REQUIREMENTS> Please copy everything from the start of the lines down to the line containing "Action: click(x=67, y=199)", both ends included and the requests kept, multiplying each coordinate in the answers by 2.2 and rounding to whole numbers with halves going up. Leave the pictures out.

GIVEN ENTRIES>

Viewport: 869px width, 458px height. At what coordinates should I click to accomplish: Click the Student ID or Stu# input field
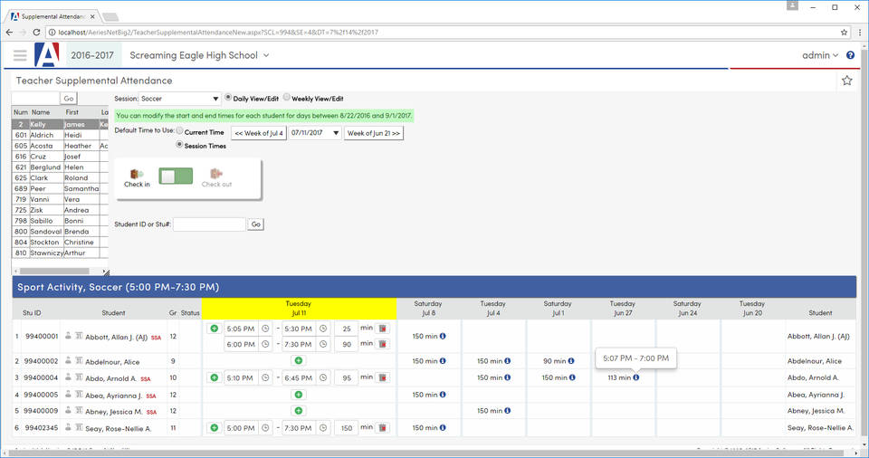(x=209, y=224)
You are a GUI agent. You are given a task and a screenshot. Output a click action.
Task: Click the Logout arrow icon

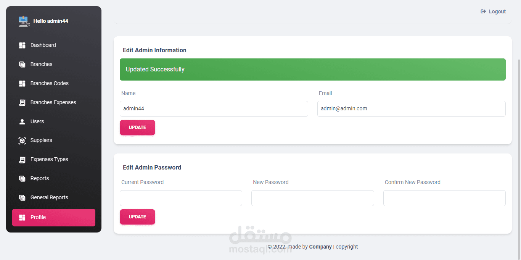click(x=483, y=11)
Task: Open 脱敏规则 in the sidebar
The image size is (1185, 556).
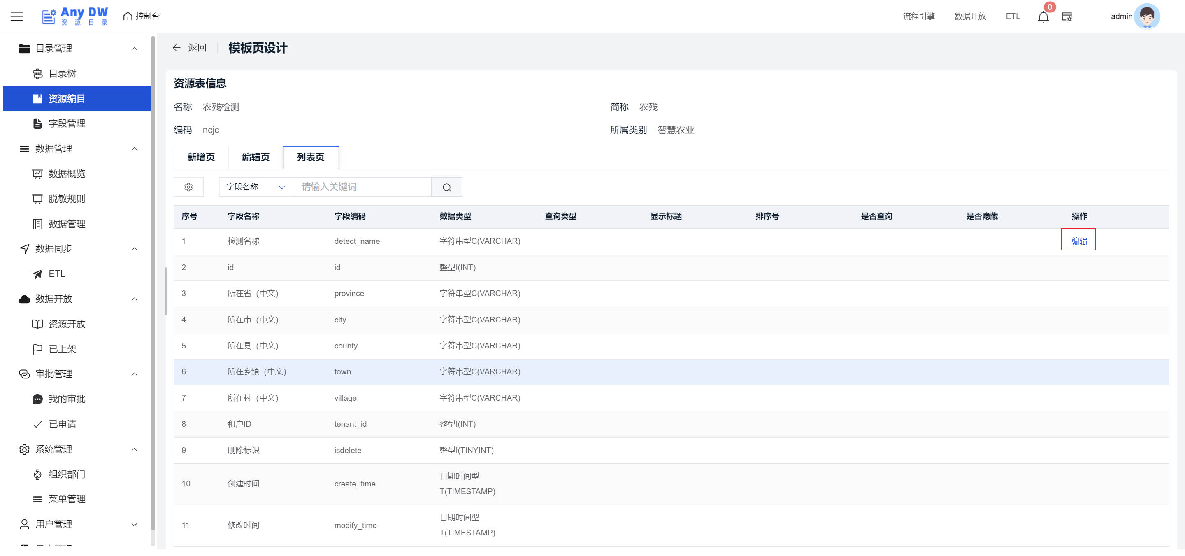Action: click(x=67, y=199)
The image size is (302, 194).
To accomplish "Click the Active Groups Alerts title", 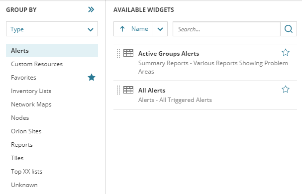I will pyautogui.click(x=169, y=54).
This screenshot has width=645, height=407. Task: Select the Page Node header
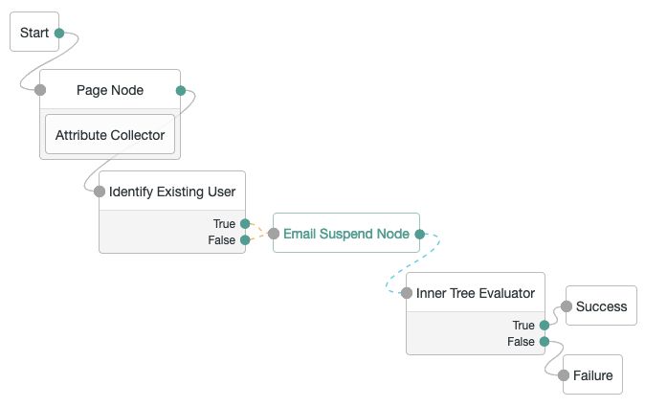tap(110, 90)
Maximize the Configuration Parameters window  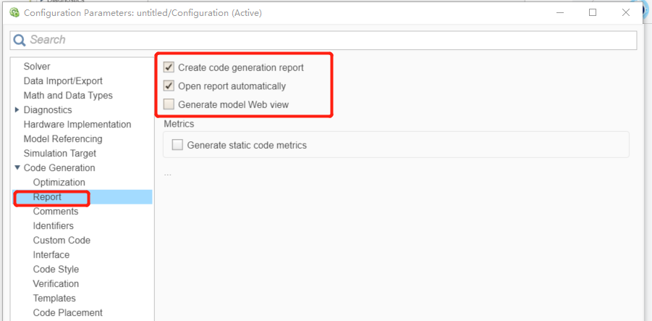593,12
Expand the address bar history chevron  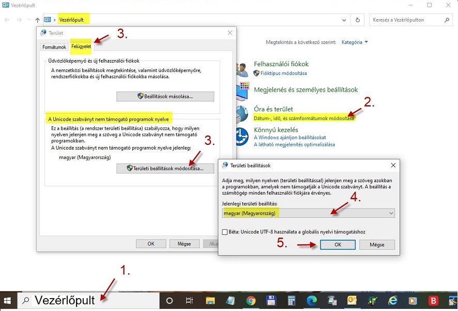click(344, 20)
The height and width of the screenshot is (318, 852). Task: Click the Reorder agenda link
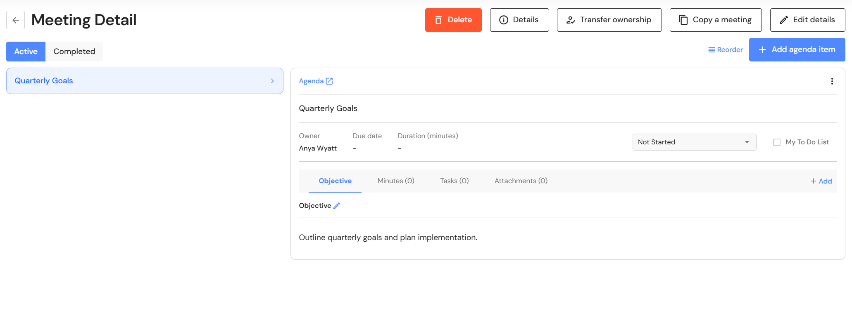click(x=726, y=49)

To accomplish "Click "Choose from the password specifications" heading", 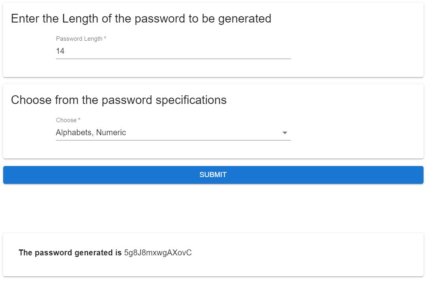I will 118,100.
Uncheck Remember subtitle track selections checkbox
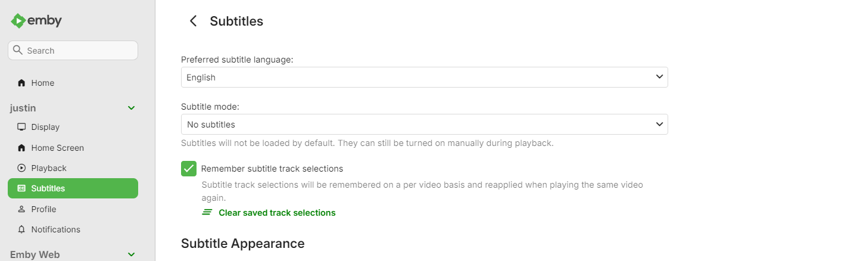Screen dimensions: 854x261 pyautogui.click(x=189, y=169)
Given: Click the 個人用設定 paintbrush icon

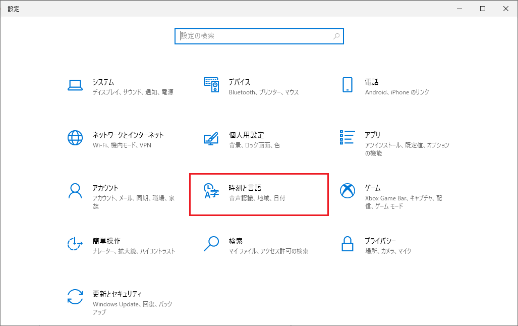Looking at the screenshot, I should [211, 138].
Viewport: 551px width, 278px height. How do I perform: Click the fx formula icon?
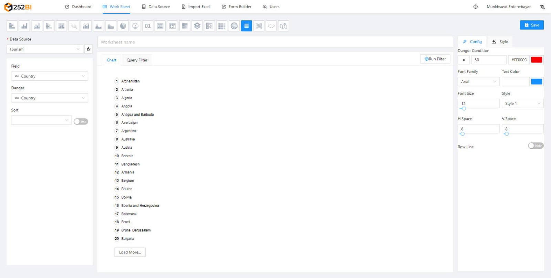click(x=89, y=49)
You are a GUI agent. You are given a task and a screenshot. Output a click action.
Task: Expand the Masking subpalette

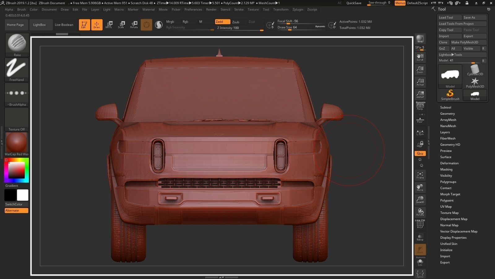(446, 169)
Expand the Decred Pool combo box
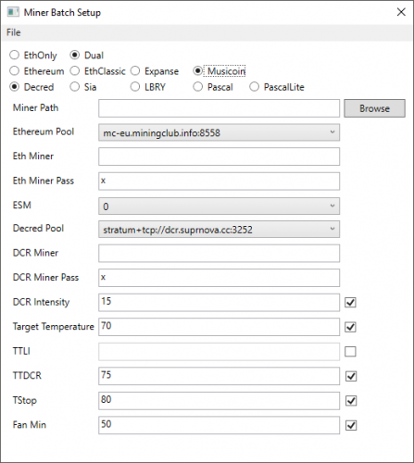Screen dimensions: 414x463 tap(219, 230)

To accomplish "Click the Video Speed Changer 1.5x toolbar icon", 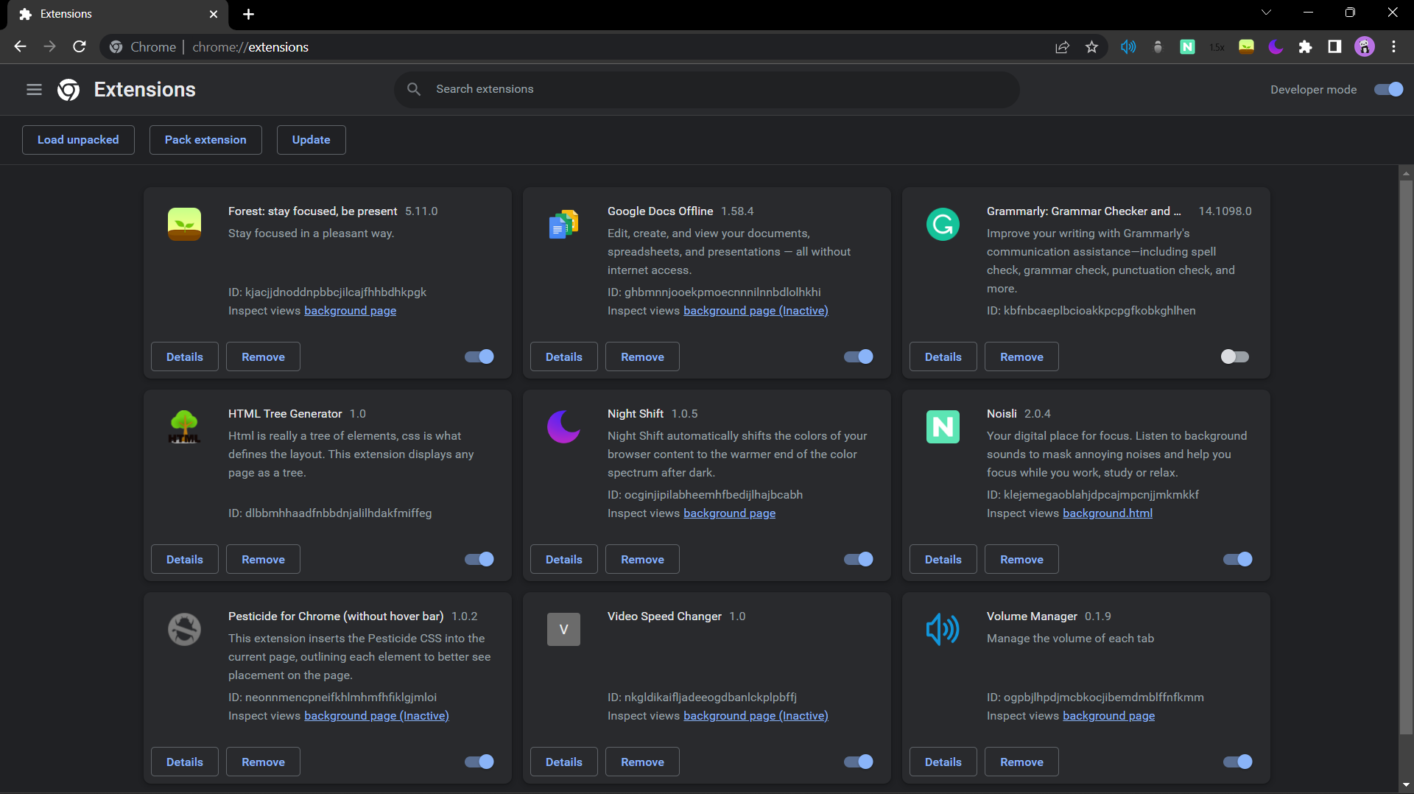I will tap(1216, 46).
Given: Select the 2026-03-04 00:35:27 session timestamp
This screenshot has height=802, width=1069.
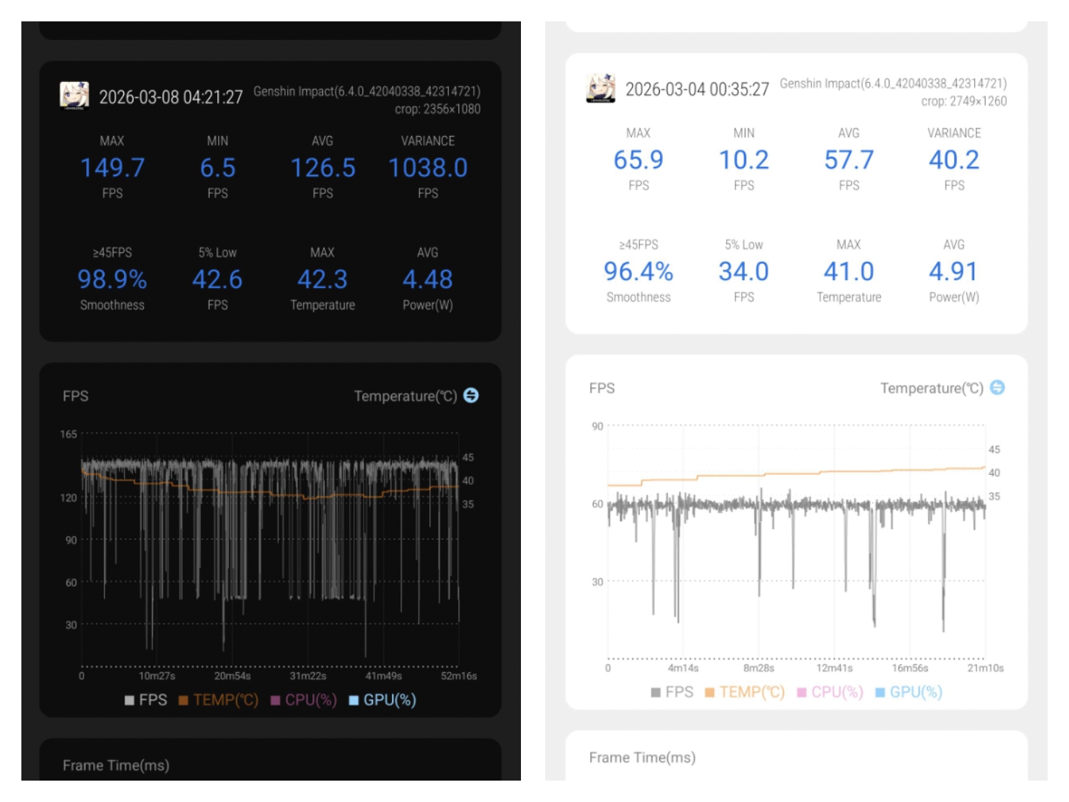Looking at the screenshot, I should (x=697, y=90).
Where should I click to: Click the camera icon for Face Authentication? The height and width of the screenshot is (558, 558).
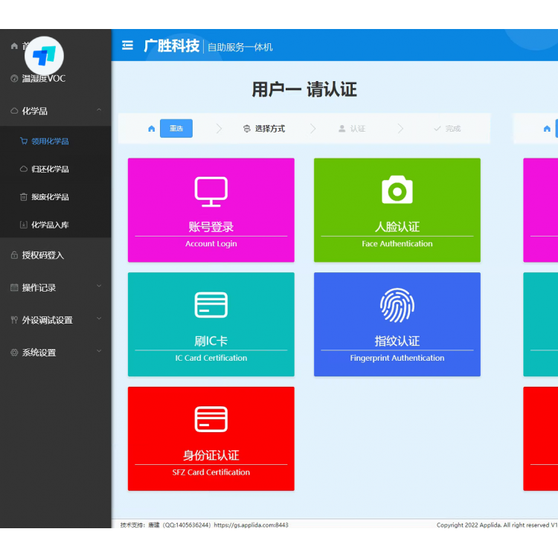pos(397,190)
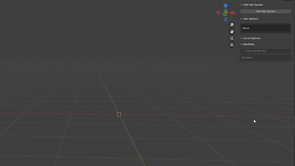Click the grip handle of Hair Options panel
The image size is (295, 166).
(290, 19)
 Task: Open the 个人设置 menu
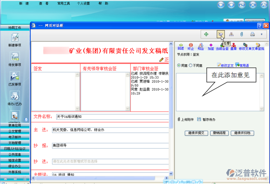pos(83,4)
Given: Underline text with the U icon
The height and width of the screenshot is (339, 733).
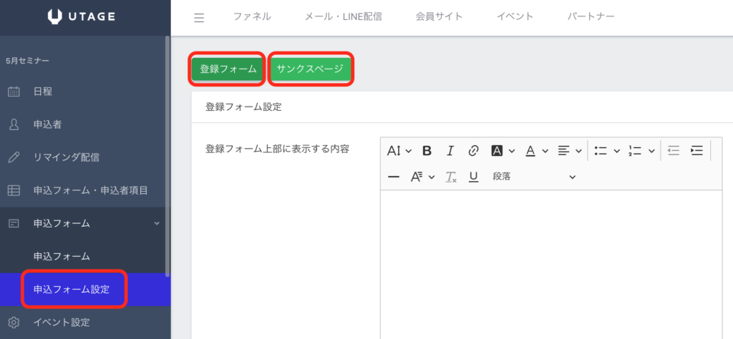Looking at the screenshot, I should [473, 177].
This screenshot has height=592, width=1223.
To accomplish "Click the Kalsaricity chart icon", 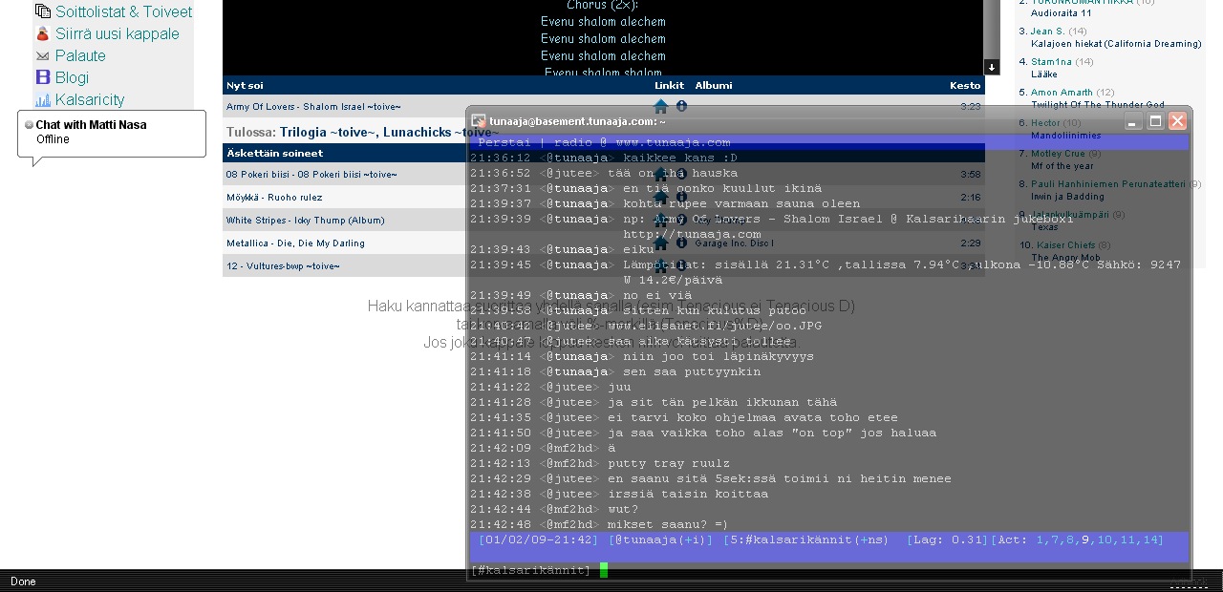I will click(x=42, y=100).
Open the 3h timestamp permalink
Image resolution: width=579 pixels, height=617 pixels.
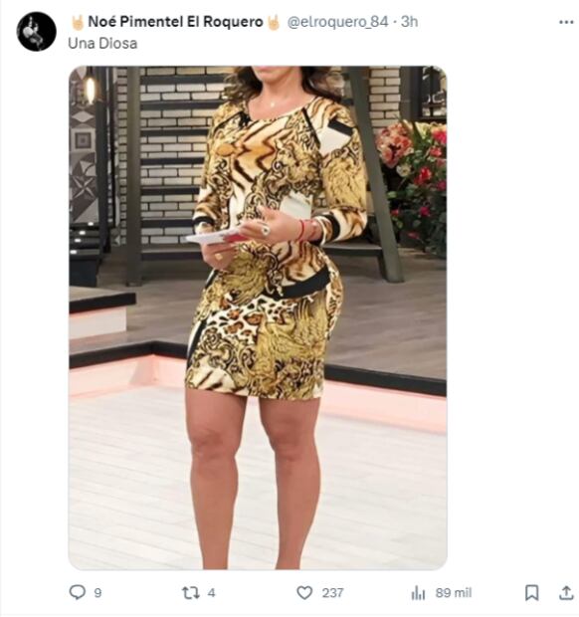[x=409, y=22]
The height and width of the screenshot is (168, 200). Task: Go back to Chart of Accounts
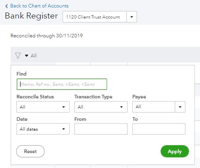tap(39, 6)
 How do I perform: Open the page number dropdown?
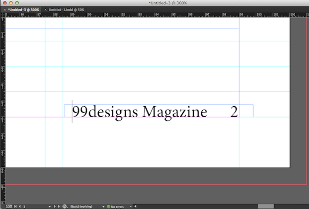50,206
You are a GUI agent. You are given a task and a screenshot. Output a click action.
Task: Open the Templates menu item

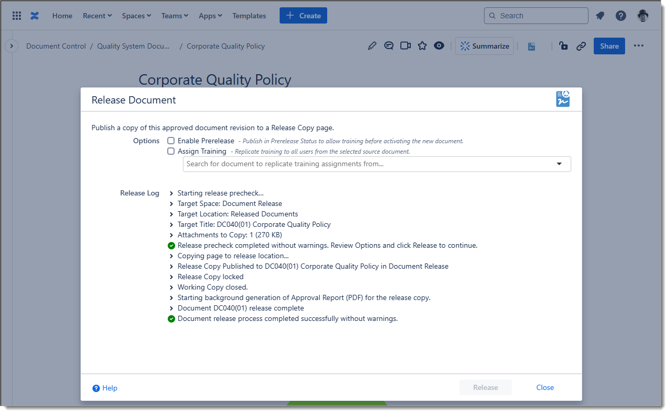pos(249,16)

RESULT OF THE EXERCISE>
Viewport: 869px width, 458px height. At what coordinates should I click to accomplish: Click the Student ID or Stu# input field
(x=460, y=493)
You are a GUI agent. You are given a task and a screenshot. Output a click action.
Task: Click the Logout arrow icon

click(x=1063, y=24)
Task: Open 脱敏规则 in the sidebar
The image size is (1185, 556).
Action: click(x=147, y=438)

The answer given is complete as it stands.